» Text excerpt

-=-=-

People took to social media sites to express their anger.

“Was this place never regularly inspected by fire safety authorities?” wrote one user on China’s popular Twitter-like service, Sina Weibo.

“Senior officials need to be sacked because of this,” wrote another.

Victims’ relatives gathered outside the building to “demand the government investigate and announce the cause of the accident as soon as possible”, Xinhua said.

Hong Kong’s Phoenix Television cited family members as saying the doors were always kept locked during working hours, during which workers were forbidden to leave, and as saying the slaughterhouse never carried out fire drills.

China’s fire record is poor. Fire exits in factories are often locked or blocked and regulations can be easily skirted by bribing corrupt officials.

Pictures carried by state media showed smoke rising from a long, low-rise building, whose roof had been almost totally burned away, with fire engines and other rescue vehicles parked in front.

Jilin is a largely agricultural province and an important grower of corn and soy beans.

The slaughterhouse is owned by a small local feed and poultry producer called Jilin Baoyuanfeng Poultry Company, according to the government.

-=-=-

» Job item
According to the news excerpt about the slaughterhouse fire, which company owns the slaughterhouse?

» Dataset excerpt
-=-=-

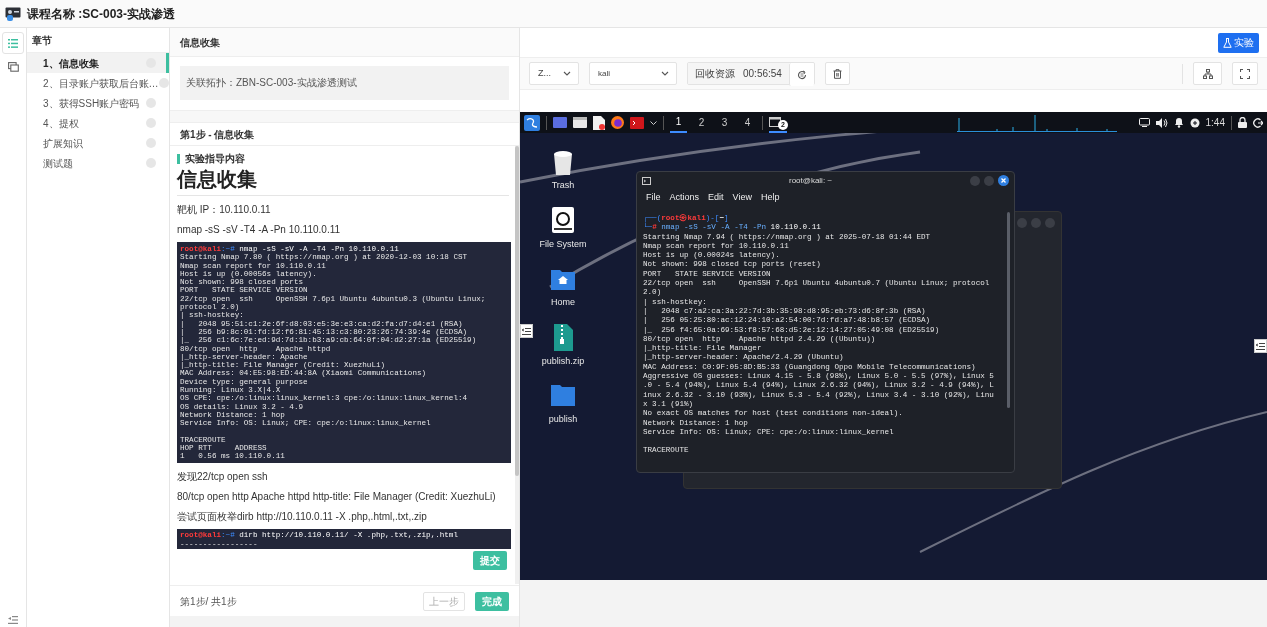 The width and height of the screenshot is (1267, 627). What do you see at coordinates (1238, 42) in the screenshot?
I see `experiment-button: 实验` at bounding box center [1238, 42].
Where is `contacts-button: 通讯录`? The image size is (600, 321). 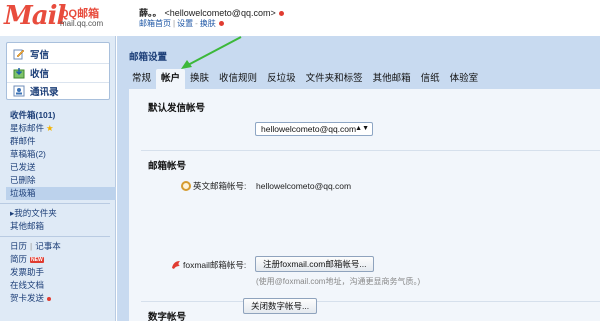 contacts-button: 通讯录 is located at coordinates (59, 91).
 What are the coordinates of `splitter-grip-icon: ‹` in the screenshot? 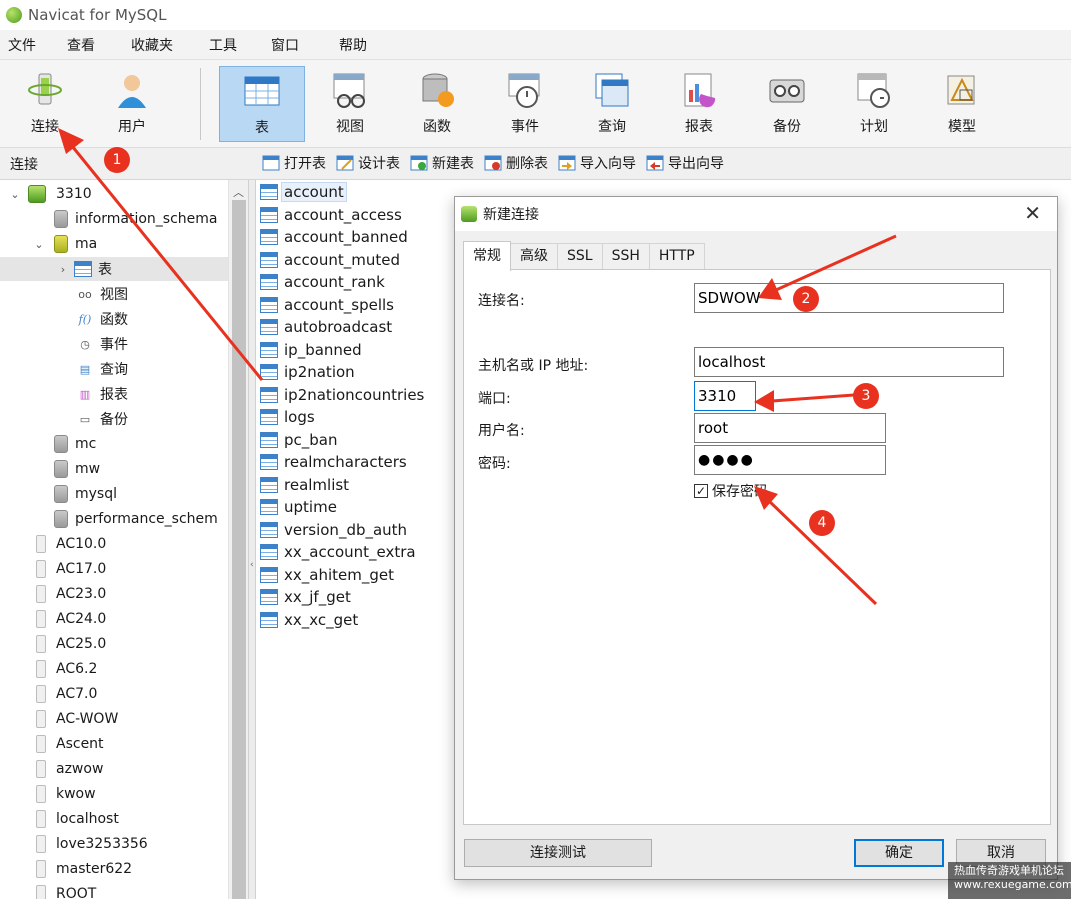 It's located at (252, 565).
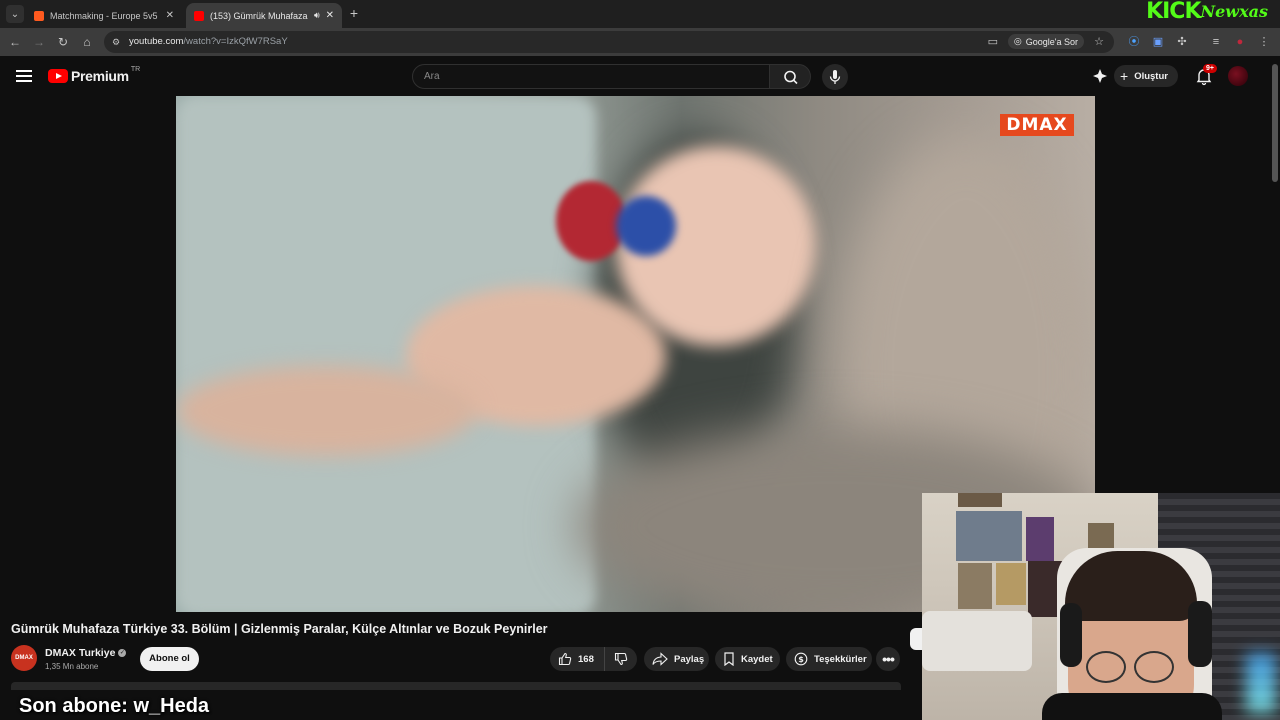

-=-=-

» Task output
Jilin Baoyuanfeng Poultry Company, a small local feed and poultry producer